Exercise brief: Each entry must be duplicated precisely, with nothing left out.

====== Material for this task ======

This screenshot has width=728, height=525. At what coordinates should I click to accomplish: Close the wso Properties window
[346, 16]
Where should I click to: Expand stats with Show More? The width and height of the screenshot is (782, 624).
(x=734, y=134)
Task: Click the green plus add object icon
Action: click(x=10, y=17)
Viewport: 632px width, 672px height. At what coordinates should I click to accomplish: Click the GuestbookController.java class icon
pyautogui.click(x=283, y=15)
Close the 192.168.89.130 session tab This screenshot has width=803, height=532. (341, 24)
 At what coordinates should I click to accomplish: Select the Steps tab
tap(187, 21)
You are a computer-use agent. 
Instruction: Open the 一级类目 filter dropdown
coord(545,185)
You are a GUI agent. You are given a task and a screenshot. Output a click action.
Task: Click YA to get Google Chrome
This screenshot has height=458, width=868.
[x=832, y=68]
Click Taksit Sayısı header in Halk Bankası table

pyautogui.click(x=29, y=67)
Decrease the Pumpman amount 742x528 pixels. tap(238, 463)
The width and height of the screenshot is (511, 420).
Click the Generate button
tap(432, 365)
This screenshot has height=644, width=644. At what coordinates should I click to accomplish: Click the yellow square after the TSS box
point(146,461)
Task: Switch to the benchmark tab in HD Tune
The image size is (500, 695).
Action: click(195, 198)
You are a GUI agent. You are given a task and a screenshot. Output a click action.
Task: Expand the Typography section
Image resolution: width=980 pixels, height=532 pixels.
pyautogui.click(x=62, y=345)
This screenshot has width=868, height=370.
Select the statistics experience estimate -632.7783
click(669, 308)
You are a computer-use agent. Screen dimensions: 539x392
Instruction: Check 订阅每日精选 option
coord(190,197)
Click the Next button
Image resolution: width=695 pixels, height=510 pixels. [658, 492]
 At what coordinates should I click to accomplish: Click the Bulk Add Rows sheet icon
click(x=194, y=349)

======

Response area:
This screenshot has width=728, height=525. At what coordinates should I click to accomplish: Close the wso Properties window
[346, 16]
Where should I click to: Expand stats with Show More? The width and height of the screenshot is (782, 624).
(x=734, y=134)
Task: Click the green plus add object icon
Action: click(x=10, y=17)
Viewport: 632px width, 672px height. At what coordinates should I click to accomplish: Click the GuestbookController.java class icon
pyautogui.click(x=283, y=15)
Close the 192.168.89.130 session tab This screenshot has width=803, height=532. (341, 24)
 At what coordinates should I click to accomplish: Select the Steps tab
tap(187, 21)
You are a computer-use agent. 
Instruction: Open the 一级类目 filter dropdown
coord(545,185)
You are a GUI agent. You are given a task and a screenshot. Output a click action.
Task: Click YA to get Google Chrome
This screenshot has height=458, width=868.
[x=832, y=68]
Click Taksit Sayısı header in Halk Bankası table

pyautogui.click(x=29, y=67)
Decrease the Pumpman amount 742x528 pixels. tap(238, 463)
The width and height of the screenshot is (511, 420).
Click the Generate button
tap(432, 365)
This screenshot has height=644, width=644. At what coordinates should I click to accomplish: Click the yellow square after the TSS box
point(146,461)
Task: Switch to the benchmark tab in HD Tune
The image size is (500, 695).
Action: click(195, 198)
You are a GUI agent. You are given a task and a screenshot. Output a click action.
Task: Expand the Typography section
Image resolution: width=980 pixels, height=532 pixels.
pyautogui.click(x=62, y=345)
This screenshot has width=868, height=370.
Select the statistics experience estimate -632.7783
click(669, 308)
You are a computer-use agent. Screen dimensions: 539x392
Instruction: Check 订阅每日精选 option
coord(190,197)
Click the Next button
Image resolution: width=695 pixels, height=510 pixels. [658, 492]
 At what coordinates should I click to accomplish: Click the Bulk Add Rows sheet icon
click(x=194, y=349)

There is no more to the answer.